Tavernor la cogió de la muñeca y con toda la fuerza de que pudo disponer la sacó del coche.

—¡Hal! ¿Qué estás haciendo?

—Ahórrate el aliento — le dijo Tavernor cogiéndola por el brazo y comenzando a andar rápidamente —. ¿Qué es lo que piensas que los pitsicanos tengan para estar en condiciones de haber llegado de esta forma? Han tenido que desarrollar un nuevo juguete de los suyos… algo que… un campo magnético, tal vez… que inhibe la transferencia de los electrones en los metales. Esa es la causa de que no haya habido ni alarma ni defensa. No tenemos nada más importante que una ametralladora que no dependa de la electricidad.

—¿Pero es posible que…?

—Tiene que ser posible; lo han conseguido, ¿verdad? Hubo un tiempo en que nosotros pudimos haber sido los primeros.

Tavernor apenas si podía echar fuera de sí las palabras que le venían a la imaginación, lo que la humanidad se había hecho a sí misma, con la maldita invención de las naves-mariposa. Al pasar cerca del coche de los niños, llamó a los padres para que dejasen el coche abandonado y se dirigieran a los árboles de la base de la altiplanicie, para seguir marchando hacia el sur.

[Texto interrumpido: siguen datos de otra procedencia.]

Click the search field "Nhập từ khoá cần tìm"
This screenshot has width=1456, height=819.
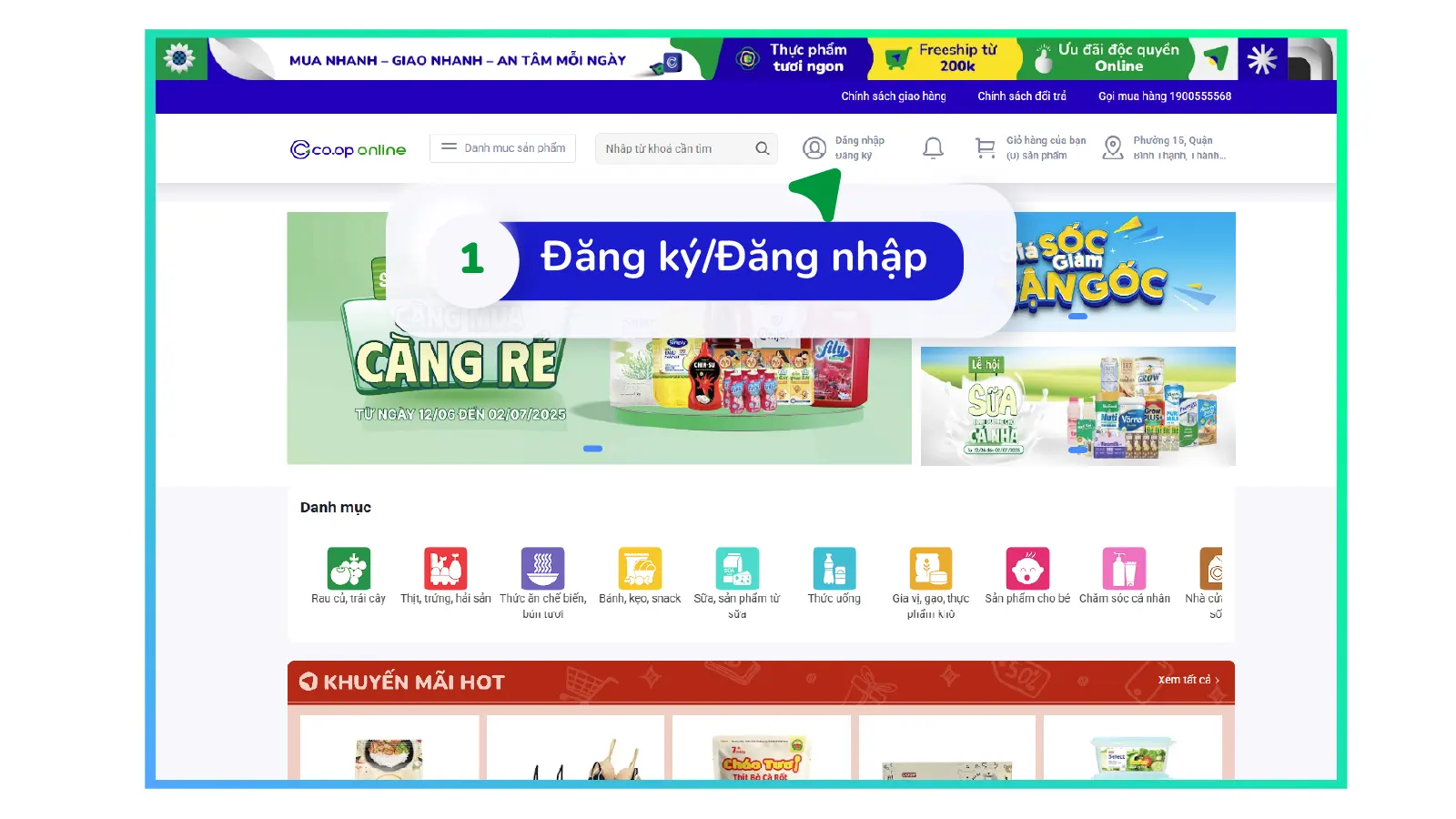coord(673,148)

La cara del padre apareció por encima de la cubierta del motor, con una expresión en blanco, volviendo seguidamente a su faena inútil. Tavernor apartó los ojos de las asombradas caritas de los niños y siguió caminando. No había tiempo para quedarse y perder el tiempo en discutir.

—Oye… ¿que, es lo que te hace pensar que sepas tanto de todo esto? — preguntó Bethia —. ¿Y a dónde vamos, de todas formas?.

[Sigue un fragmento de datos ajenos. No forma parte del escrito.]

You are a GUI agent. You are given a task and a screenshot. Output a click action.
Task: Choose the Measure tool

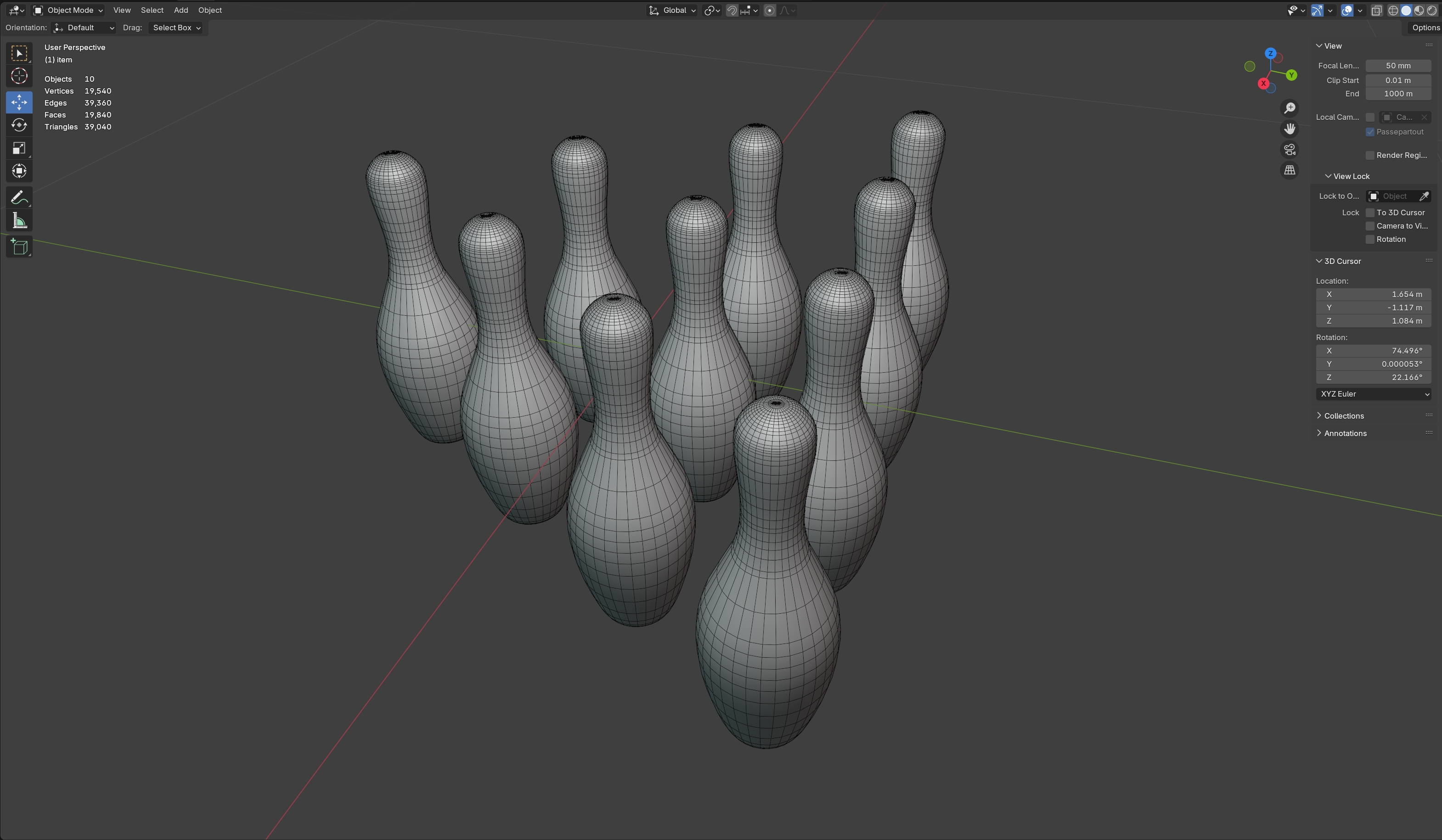click(19, 221)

—De vuelta a la villa. Sólo está de aquí, a poco más de dos mil as y Farrell… mi padre… tiene allí tres o cuatro rifles.

—¿Y de qué van a servir?

Bethia estaba indignada y con la cara encendida por el rubor, incapaz de apreciar la significación de lo que estaba ocurriendo. Tavernor casi llegó a irritarse con ella; después recordó que era imposible para una persona civil, como ella, tener idea de lo que era un guerrero pitsicano en acción. Ella nunca, había caminado por las ciudades y los pueblos que dejaban atrás los mortales enemigos de la raza humana.